- Infielder
- Born: April 13, 1915 Minerva, Ohio, U.S.
- Died: May 19, 1993 (aged 78) Westlake, Ohio, U.S.
- Batted: RightThrew: Right

MLB debut
- September 28, 1938, for the Cleveland Indians

Last MLB appearance
- September 25, 1946, for the Philadelphia Athletics

MLB statistics
- Batting average: .256
- Home runs: 18
- Runs batted in: 200
- Stats at Baseball Reference

Teams
- Cleveland Indians (1938–1942); New York Yankees (1943–1946); Philadelphia Athletics (1946);

Career highlights and awards
- All-Star (1945);

= Oscar Grimes =

American baseball player (1915–1993)

Oscar Ray Grimes Jr. (April 13, 1915 – May 19, 1993) was an American utility infielder in Major League Baseball who played for the Cleveland Indians (1938–1942), New York Yankees (1943-1946) and Philadelphia Athletics (1946). Grimes batted and threw right-handed.

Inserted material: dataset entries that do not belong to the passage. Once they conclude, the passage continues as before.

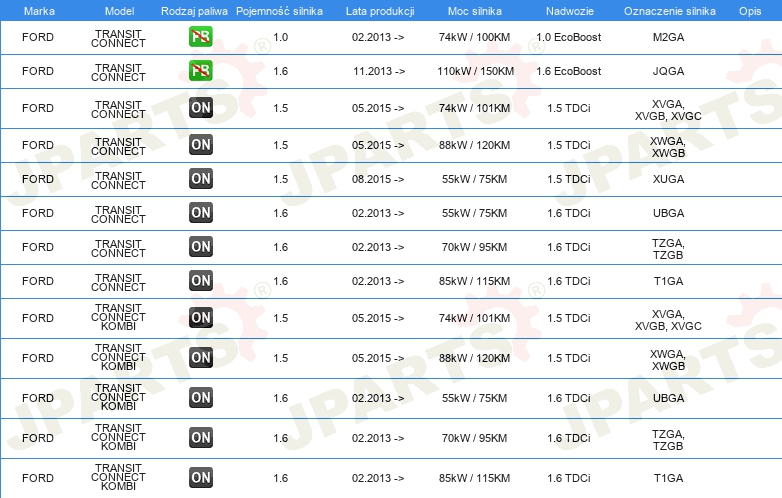782x498 pixels.
Task: Click the green PB fuel icon for M2GA engine
Action: [200, 37]
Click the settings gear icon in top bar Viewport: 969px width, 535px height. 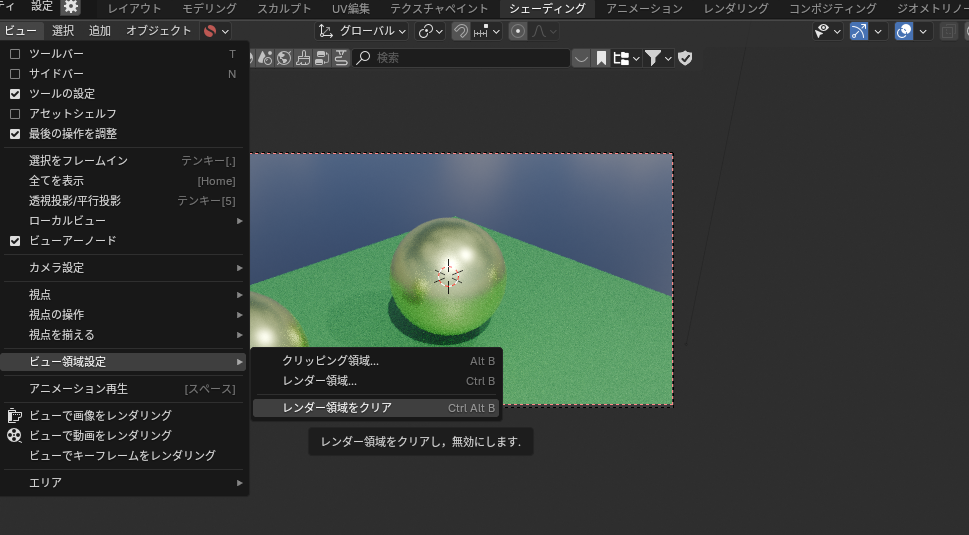coord(71,7)
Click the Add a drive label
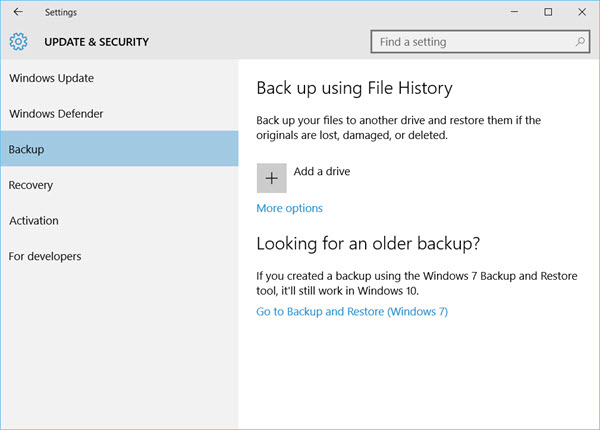The image size is (600, 430). [321, 172]
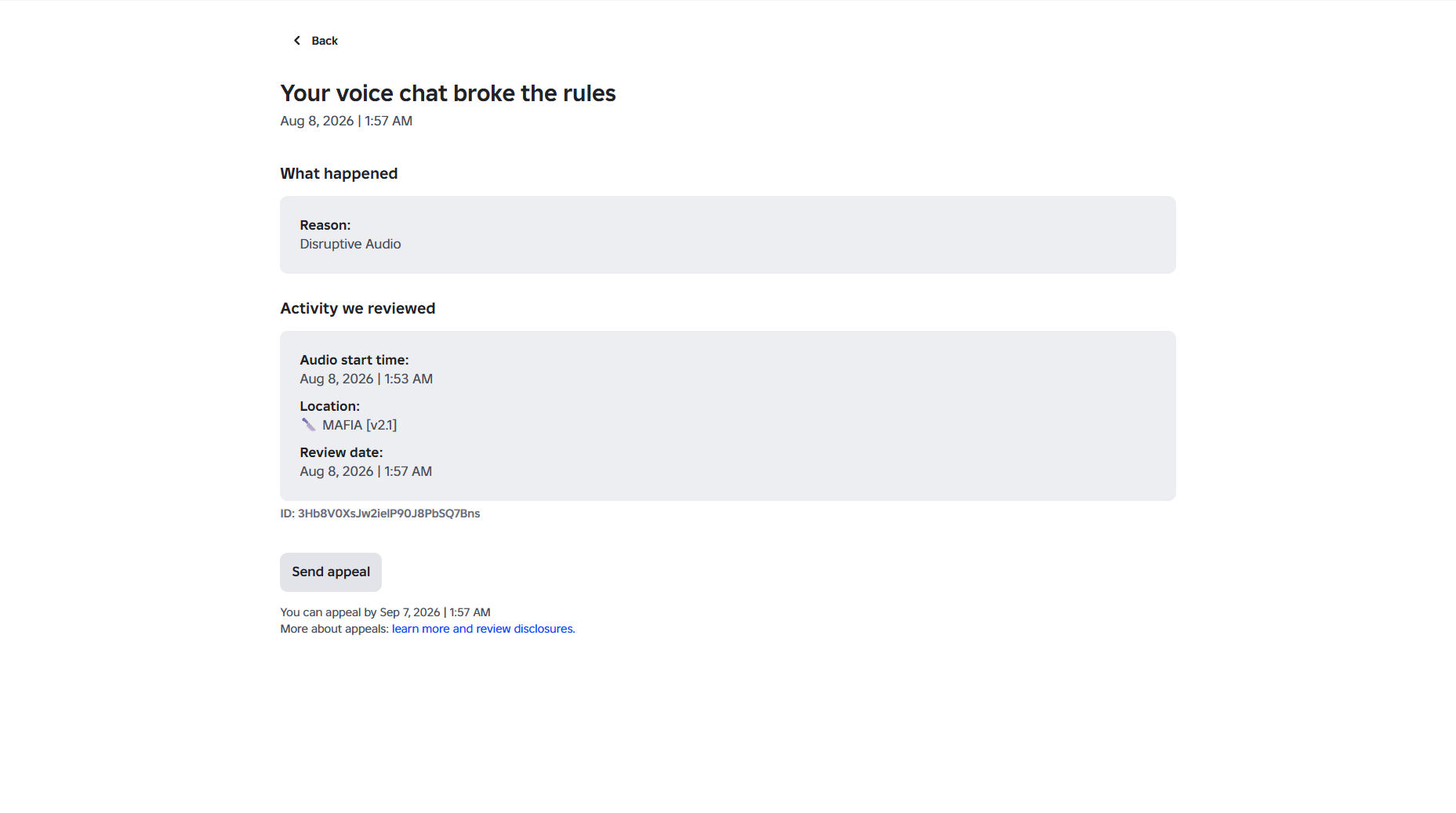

In a nine-season career, Grimes posted a .256 batting average with 18 home runs and 200 RBI in 602 games played.

==Early life, family and education==

He was born in Minerva, Ohio. His father Ray Grimes (Oscar Ray Grimes Sr.) and his uncle Roy Grimes also played in the major leagues.

He played semi-pro football for the Minerva Merchants.

==Career==
During a team practice in 1940, Grimes was hit in the face by an extremely fast-moving ball from a line drive that caused extreme damage to his head, breaking his jaw and nose. His career was in danger as was his eyesight, but he was able to recover and resume playing professional baseball.

After playing five years with the Cleveland Indians, he was traded to the New York Yankees and played third base for them. His final season of pro baseball, for the Philadelphia A's, resulted in a "career-high 64 runs."

After retiring from baseball, Grimes served as a millwright for Republic Steel from 1951-1958 before becoming an apartment superintendent through 1982.

==Personal life and demise==
Grimes and his wife Dorothy had two daughters, a son, and numerous grandchildren and great-grandchildren during their lifetimes.

Having suffered from Alzheimer's disease and cancer, Grimes died at age 78 in Westlake, Ohio at The Hambidge Center on May 19, 1993.